ESTRO 2024 - Abstract Book

S5175

Radiobiology - Immuno-radiobiology

ESTRO 2024

Results:

Significantly increased quantities of proliferating CD8 T cells were evident in all radiation exposure categories within the immunotherapy plus CRT cohort compared to patients treated only with CRT (p=<0.0001, p=0.02, p=<0.0001 for low, intermediate, and high dose respectively). Additionally, higher numbers of activated Tregs were observed in TDLN receiving high-doses. Furthermore, a dose-dependent relationship was noted, with higher radiation dose resulting in increased numbers of activated CD8 T cells and Tregs (INCREASE high dose vs low dose, p=0.0095 for CD8 and p=0.0298 for Tregs, control intermediate dose vs low dose p=0.0322 for CD8). No significant differences in cytotoxic T cell apoptosis between the two cohorts were observed.

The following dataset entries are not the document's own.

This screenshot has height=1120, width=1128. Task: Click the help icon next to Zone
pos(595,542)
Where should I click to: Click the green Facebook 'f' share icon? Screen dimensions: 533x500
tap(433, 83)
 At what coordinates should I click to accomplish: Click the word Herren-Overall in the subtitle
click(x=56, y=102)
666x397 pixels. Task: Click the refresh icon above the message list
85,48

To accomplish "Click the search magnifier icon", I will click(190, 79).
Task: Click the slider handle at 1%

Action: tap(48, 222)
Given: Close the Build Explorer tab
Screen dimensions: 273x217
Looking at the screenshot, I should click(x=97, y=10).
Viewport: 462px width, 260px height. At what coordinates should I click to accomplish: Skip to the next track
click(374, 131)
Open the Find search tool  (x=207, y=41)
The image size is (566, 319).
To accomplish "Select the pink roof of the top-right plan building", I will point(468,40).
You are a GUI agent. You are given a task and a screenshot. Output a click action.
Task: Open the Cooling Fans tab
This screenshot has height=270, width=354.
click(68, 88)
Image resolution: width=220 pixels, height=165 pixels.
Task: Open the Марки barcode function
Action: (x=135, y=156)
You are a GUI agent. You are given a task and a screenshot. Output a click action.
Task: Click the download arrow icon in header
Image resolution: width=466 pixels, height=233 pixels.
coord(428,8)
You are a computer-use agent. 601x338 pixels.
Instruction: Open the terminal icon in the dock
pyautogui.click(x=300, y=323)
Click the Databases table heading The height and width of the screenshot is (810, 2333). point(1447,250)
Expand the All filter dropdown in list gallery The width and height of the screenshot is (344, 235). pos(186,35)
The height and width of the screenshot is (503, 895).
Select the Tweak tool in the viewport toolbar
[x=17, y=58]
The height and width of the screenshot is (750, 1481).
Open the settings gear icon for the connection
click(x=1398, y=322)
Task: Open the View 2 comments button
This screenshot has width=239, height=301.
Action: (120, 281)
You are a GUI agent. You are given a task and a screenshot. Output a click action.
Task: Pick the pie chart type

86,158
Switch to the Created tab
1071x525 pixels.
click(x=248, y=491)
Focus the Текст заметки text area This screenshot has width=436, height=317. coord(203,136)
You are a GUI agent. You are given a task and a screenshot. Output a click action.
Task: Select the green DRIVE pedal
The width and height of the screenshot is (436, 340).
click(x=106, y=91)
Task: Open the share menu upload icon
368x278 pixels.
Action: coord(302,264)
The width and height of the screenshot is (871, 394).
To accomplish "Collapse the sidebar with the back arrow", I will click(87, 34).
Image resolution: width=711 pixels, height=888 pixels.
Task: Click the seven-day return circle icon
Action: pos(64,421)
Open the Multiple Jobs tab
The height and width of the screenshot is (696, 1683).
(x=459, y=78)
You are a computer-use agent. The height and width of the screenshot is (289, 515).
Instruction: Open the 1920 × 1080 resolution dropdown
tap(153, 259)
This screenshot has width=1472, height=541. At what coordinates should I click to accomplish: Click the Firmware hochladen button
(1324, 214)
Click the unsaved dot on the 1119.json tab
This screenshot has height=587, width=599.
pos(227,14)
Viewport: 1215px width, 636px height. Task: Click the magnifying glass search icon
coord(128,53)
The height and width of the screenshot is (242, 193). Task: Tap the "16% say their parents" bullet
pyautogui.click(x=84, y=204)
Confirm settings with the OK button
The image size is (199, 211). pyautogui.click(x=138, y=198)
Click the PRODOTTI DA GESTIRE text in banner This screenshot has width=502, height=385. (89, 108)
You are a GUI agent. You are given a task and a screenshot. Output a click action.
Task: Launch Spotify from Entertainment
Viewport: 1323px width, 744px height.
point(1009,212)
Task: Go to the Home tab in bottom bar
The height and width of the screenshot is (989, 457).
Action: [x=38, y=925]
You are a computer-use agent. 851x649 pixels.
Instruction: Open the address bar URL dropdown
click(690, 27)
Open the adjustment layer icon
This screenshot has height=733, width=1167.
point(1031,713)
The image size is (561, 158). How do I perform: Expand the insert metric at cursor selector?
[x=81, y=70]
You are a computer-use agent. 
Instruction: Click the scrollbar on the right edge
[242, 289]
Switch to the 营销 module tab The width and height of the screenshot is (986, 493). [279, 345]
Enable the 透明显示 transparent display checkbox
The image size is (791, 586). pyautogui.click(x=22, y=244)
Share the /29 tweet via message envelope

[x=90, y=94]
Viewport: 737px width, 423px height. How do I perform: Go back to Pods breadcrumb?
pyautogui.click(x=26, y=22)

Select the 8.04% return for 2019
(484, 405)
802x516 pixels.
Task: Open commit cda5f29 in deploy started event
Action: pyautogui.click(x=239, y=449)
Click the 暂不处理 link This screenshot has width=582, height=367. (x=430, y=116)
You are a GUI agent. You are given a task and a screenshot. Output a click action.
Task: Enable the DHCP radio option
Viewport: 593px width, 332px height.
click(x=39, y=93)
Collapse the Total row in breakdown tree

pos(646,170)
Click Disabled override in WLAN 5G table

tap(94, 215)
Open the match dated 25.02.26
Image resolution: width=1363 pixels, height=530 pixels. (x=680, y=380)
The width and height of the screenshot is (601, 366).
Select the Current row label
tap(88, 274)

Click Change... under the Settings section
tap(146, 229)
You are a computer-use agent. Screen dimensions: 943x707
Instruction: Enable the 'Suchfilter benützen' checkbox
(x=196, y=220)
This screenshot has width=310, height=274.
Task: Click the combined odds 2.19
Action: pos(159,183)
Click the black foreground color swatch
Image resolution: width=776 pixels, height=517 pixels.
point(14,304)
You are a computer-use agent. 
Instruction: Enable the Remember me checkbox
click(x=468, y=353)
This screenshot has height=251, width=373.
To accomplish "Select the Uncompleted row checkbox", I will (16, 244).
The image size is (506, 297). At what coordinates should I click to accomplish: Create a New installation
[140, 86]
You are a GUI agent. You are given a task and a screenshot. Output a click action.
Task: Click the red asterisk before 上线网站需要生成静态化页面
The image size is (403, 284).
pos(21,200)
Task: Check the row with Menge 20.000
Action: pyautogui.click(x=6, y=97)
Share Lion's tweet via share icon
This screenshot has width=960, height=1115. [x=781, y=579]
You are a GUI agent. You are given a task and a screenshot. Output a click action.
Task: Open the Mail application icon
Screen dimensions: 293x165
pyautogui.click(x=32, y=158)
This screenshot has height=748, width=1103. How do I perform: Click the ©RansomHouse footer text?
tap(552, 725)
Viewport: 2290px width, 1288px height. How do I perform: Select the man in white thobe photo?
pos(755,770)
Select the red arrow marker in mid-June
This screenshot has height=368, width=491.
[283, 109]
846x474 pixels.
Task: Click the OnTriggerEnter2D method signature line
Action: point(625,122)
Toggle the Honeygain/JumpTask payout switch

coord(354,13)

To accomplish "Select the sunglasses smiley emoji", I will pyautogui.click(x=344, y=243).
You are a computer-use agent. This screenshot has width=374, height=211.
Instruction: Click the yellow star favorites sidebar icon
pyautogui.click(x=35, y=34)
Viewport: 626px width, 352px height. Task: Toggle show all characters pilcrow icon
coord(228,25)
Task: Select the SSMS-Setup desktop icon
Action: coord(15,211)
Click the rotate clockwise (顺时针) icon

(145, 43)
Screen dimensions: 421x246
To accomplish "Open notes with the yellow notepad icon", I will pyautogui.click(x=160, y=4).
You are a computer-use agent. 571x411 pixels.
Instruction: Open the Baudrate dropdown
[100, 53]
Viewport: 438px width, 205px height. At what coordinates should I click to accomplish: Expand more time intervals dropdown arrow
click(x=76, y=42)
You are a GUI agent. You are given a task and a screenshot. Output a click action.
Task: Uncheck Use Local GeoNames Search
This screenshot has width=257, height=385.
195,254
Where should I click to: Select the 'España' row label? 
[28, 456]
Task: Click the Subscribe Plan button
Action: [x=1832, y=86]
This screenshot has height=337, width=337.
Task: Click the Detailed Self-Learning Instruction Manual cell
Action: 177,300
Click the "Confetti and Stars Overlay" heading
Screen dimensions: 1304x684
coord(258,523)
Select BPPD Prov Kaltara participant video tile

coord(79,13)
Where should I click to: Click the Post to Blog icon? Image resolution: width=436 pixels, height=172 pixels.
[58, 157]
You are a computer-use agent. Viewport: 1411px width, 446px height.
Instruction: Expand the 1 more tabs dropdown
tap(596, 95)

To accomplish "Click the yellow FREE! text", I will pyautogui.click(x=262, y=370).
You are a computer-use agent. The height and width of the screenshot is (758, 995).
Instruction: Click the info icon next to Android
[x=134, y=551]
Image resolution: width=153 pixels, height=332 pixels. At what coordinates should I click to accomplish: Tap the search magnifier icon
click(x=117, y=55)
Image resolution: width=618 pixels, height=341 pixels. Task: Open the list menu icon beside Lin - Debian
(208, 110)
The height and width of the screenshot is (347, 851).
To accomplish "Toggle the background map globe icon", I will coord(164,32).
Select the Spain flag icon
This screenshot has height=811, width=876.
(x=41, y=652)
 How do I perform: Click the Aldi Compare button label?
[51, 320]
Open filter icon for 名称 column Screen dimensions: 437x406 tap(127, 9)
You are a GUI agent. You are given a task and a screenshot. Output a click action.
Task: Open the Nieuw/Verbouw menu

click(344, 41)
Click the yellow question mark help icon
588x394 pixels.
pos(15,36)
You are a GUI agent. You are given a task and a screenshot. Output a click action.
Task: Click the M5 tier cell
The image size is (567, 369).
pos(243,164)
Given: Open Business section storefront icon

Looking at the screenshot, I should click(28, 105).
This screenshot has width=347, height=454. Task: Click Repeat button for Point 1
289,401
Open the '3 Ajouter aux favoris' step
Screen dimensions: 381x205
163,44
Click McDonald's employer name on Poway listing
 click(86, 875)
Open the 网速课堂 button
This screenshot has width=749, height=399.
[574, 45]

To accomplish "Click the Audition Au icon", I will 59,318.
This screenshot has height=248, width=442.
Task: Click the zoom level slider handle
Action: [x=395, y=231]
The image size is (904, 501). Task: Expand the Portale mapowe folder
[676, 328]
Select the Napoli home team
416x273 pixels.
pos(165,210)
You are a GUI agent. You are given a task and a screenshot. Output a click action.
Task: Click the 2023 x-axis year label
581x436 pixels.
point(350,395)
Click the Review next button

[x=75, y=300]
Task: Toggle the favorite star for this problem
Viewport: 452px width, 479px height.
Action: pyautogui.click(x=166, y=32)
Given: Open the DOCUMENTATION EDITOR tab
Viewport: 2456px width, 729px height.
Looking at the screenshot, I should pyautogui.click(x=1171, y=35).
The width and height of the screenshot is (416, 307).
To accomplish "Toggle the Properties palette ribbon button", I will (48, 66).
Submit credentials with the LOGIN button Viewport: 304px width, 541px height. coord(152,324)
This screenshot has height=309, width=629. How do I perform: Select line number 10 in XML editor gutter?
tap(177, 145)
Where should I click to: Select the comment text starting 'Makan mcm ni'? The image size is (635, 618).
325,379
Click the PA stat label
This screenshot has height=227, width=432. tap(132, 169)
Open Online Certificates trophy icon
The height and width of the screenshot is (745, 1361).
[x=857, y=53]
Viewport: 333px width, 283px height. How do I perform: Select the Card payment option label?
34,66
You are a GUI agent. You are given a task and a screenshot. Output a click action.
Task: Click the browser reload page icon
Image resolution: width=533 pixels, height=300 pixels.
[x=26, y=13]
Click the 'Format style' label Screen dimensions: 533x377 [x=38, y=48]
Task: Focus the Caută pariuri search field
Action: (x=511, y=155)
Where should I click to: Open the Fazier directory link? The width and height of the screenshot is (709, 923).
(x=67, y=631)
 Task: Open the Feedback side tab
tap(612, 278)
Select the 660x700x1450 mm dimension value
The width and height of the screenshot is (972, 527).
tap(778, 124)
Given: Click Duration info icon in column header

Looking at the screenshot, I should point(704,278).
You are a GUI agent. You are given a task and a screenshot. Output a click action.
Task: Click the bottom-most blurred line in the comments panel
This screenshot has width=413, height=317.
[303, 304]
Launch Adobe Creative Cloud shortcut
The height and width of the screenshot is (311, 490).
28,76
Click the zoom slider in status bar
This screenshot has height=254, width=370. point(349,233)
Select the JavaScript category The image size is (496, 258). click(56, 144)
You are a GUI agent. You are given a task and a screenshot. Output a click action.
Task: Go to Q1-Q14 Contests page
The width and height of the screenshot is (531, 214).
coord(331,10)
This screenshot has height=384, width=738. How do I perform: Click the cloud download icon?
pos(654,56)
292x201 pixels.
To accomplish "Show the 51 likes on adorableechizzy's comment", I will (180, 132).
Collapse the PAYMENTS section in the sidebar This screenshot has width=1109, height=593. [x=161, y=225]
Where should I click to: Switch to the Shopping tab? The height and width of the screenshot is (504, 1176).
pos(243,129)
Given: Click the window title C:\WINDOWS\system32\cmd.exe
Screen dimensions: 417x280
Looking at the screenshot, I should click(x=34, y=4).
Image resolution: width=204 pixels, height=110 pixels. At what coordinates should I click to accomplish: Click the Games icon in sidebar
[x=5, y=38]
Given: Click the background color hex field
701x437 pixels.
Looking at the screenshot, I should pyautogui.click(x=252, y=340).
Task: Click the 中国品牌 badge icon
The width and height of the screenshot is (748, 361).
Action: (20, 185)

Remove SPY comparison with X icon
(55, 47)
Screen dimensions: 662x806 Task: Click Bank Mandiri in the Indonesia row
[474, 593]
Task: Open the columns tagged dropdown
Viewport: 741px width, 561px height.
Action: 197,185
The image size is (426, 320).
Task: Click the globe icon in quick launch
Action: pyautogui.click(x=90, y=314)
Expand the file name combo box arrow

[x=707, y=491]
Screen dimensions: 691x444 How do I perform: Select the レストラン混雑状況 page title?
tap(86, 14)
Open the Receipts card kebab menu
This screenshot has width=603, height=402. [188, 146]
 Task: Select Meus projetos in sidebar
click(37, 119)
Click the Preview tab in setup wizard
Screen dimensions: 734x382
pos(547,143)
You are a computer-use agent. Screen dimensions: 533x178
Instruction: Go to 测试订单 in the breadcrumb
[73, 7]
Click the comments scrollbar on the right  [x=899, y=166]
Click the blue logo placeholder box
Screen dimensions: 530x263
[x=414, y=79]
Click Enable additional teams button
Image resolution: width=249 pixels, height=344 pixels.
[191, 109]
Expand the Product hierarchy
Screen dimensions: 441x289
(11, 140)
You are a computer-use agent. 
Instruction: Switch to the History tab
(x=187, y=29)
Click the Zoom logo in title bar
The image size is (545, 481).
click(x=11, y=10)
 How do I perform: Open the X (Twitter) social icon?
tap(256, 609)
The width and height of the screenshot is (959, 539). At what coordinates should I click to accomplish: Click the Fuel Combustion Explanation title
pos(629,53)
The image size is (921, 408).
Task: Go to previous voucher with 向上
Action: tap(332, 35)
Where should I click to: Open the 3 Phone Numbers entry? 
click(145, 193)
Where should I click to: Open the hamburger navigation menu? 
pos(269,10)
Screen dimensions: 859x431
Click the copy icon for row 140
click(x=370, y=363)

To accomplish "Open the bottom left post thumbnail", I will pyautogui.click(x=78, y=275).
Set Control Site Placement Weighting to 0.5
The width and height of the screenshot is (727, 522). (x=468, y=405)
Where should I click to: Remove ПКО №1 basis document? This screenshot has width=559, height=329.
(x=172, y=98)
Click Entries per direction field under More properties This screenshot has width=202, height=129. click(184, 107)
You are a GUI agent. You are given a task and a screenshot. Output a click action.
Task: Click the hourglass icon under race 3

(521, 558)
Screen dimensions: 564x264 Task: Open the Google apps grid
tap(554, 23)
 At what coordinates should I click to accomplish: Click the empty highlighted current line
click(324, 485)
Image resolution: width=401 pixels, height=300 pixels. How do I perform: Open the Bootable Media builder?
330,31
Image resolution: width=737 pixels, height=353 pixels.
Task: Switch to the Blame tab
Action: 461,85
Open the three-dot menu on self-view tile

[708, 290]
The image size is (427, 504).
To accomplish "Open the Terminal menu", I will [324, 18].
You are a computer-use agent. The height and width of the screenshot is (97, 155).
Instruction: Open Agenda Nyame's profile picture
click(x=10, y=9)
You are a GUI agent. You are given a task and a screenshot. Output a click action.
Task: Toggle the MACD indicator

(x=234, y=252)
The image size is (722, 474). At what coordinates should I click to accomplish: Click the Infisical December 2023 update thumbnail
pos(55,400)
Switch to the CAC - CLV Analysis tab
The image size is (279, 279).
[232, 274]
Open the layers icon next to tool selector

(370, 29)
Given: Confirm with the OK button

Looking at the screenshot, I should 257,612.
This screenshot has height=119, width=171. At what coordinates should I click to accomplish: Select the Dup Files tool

Spatial transcriptomics profiling using GeoMX demonstrated a marked type-1 cell-mediated immune response in the INCREASE cohort. Furthermore, increased expression of genes related to nucleosome organization, E2F targets, and the extracellular matrix, as well as radiation-induced collagen IV and histone gene upregulation, suggested elevated fibrosis and tissue repair following high-dose radiation.